### PROBLEMS TO SOLVE
1) Answer these questions from the Byacc thread:
(a) What does the token TEXT represent, according to the question?
(b) What does the reply say the right-recursive text rule will require?
(c) Under the text rule, what must come after line?
2) Decide whether each statement agrees with the Byacc thread, and quote the words that settle it:
(a) The token TEXT is defined in the Jflex file.
(b) The reply says the actions seem to require right-to-left reductions.
(c) The reply says left recursion would be better.

0

Higuys, I want to parsing a text using Byacc. The text is made clearly by spaces and new line. What do you think about these rules to parse one text?

text: /* empty string */ {$$ = "";} 
      |TEXT {$$ = $1;}
      |TEXT whitespace text {$$ = $1 + $2  + $3;}
      |TEXT line whitespace text {$$ = $1 + $2 + $4;}

The token TEXT is in the Jflex file, and it represents one single word. The other two rules, whitespace and line are down:

line : NL { $$ = System.lineSeparator(); }
      | line NL { $$ = $1 + System.lineSeparator(); }


 whitespace: WHITESPACE {$$ = " ";}
          |whitespace WHITESPACE {$$ = $1 + " ";}

Is my "text"'s rule wrong? Thaks

Seki
  • 11,135
  • 7
  • 46
  • 70

1 Answers1

2

No rule is "wrong" per se, a rule is what it is. The question is, does it do what you want it do? So what do you want it to do? What do you want to accept with your parser and what do you want to reject as a syntax error?

Your text rule is right recursive, so will require a lot of parser stack space (you'll push the entire input on to the stack, then reduce it right to left). Left recursive would be better, but if you need to do the reductions right to left for some reason, right recursive is fine. There's nothing in your actions which would seem to require right-to-left reductions as all they do is string concatenations, which are associative.

Your text rule does not allow for NL immediately follow by TEXT (or eof) -- there must be whitespace after line. If that's what you want, then it is fine.

Having text match an empty string will likely lead to conflicts if text is not your start string (eg, if you have another rule like input: text line | input text line;).

Chris Dodd
  • 119,907
  • 13
  • 134
  • 226

### Records contained in a dataset
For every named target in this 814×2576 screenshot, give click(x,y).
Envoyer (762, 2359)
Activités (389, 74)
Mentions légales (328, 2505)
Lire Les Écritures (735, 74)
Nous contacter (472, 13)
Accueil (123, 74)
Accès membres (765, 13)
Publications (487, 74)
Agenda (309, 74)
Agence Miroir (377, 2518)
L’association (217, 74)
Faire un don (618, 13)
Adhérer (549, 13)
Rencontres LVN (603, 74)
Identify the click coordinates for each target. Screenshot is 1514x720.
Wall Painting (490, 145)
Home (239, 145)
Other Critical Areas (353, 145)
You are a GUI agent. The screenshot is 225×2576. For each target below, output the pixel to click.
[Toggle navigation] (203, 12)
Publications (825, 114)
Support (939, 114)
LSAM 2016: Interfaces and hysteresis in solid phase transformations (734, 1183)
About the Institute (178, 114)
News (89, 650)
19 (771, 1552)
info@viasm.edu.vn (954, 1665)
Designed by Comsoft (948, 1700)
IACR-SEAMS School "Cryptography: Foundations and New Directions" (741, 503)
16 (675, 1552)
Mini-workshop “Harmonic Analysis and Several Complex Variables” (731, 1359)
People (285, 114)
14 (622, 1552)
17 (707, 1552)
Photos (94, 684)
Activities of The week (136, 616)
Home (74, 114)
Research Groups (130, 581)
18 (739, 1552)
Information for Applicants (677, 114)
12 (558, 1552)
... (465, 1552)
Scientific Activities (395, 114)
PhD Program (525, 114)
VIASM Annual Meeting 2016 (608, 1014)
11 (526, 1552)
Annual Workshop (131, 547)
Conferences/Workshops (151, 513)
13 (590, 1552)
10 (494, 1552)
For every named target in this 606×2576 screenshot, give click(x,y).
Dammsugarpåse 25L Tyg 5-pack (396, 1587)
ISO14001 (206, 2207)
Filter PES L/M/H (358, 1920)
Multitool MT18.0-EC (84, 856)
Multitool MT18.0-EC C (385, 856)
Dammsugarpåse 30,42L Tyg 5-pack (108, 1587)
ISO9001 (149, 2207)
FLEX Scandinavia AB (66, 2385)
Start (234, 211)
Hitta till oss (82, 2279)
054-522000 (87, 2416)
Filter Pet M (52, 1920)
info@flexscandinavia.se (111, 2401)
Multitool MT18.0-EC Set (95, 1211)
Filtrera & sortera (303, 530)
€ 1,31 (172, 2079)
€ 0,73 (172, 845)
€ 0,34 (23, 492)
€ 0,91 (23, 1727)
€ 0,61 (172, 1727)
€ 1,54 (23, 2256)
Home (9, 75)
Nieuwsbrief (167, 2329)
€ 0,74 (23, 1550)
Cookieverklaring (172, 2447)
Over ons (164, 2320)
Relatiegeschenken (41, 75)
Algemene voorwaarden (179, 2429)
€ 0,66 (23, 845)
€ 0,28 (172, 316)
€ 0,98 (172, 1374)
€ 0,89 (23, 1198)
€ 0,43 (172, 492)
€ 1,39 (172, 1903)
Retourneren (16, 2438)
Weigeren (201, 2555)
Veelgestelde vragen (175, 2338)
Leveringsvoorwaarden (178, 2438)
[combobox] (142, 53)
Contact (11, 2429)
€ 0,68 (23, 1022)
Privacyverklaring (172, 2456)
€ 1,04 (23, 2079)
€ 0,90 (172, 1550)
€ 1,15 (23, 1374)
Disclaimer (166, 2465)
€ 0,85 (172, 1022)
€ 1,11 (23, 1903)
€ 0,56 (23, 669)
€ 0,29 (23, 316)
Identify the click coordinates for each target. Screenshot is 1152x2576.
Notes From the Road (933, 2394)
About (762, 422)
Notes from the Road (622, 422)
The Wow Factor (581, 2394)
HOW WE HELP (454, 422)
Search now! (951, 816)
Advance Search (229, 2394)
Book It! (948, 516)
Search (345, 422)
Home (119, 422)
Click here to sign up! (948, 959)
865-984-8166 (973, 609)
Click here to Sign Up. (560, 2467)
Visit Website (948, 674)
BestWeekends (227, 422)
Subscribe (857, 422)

### TASK-BY-TASK ANSWERS
1)
(a) One single word.
(b) A lot of parser stack space.
(c) Whitespace.

2)
(a) Yes: "The token TEXT is in the Jflex file"
(b) No: "There's nothing in your actions which would seem to require right-to-left reductions"
(c) Yes: "Left recursive would be better"